WASHINGTON — The Department of Justice issued the following statement today regarding whether or not the Department will appeal the decision by the U.S. District Court in Philadelphia dismissing the indictment in U.S. v. Stolt-Nielsen S.A. et al:
“The Department of Justice has determined that it will not appeal the dismissal of the indictment in U.S. v. Stolt-Nielsen S.A. et al. While the Division is disappointed with the ruling, it respects the role of the court in making the factual determinations that support the decision that Stolt-Nielsen, two of its subsidiaries, and two executives did not breach the conditional leniency agreement.
Since the Antitrust Division revised its Leniency Program in 1993, cooperation from leniency applications has resulted in scores of convictions and nearly $4 billion in criminal fines. Many of the Division’s major international investigations have been advanced through the cooperation of a leniency applicant, including recent prosecutions involving airline fares, air cargo rates, computer memory chips, vitamins, and other goods and services affecting U.S. businesses and consumers. The benefits to the Division’s cartel enforcement program are greatest when a conditional leniency applicant successfully completes the leniency process. At the same time, the Department must preserve the integrity of the program. Accordingly, the Division will continue to use the Leniency Program as a weapon in the fight against cartels, and administer the program in a transparent and equitable manner that ensures that those conditionally admitted to the program adhere to all requirements to obtain leniency.”

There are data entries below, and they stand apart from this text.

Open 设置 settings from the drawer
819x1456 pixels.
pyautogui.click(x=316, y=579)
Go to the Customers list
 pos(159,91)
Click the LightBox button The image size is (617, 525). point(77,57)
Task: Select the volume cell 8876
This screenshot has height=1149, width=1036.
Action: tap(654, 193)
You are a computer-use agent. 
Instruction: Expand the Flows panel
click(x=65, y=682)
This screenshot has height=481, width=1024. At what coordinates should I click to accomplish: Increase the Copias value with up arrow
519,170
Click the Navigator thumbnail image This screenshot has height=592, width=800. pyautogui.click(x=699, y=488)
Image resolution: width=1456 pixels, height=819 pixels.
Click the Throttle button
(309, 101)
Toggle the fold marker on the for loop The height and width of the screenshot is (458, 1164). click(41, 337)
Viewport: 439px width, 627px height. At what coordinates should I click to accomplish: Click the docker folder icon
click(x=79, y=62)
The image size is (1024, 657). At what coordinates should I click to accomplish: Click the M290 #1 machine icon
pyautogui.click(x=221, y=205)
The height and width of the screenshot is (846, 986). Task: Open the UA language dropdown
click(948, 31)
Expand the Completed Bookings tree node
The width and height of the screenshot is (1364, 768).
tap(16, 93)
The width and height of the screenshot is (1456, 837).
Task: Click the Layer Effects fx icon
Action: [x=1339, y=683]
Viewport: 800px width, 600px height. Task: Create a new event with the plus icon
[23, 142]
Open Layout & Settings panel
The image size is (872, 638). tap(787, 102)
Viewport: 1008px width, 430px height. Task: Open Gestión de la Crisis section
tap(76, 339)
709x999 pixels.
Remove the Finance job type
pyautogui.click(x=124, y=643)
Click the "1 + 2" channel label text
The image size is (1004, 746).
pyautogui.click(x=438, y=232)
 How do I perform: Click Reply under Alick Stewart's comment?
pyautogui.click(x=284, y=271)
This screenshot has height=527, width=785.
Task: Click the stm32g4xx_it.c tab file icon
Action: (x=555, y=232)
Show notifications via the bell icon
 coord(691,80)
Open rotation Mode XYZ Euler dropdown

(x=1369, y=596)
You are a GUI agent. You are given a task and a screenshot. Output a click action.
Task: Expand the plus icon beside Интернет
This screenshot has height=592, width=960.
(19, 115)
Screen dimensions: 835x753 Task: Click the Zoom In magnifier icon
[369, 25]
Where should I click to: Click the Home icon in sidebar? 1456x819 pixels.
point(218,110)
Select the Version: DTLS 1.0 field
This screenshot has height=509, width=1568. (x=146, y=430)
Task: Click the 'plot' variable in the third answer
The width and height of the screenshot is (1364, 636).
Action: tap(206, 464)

On September 6, 2006, a federal grand jury in Philadelphia returned an indictment against London-based Stolt-Nielsen S.A., two of its subsidiaries, and two executives for participating in a conspiracy to allocate customers, fix prices, and rig bids on contracts of affreightment for parcel tanker shipping of products to and from the United States and elsewhere. On November 29, 2007, the U.S. District Court in Philadelphia dismissed the indictment. Stolt-Nielsen is the only company that the Antitrust Division has ever sought to remove from its Corporate Leniency Program since the policy was first adopted in 1978 and then subsequently revised in 1993.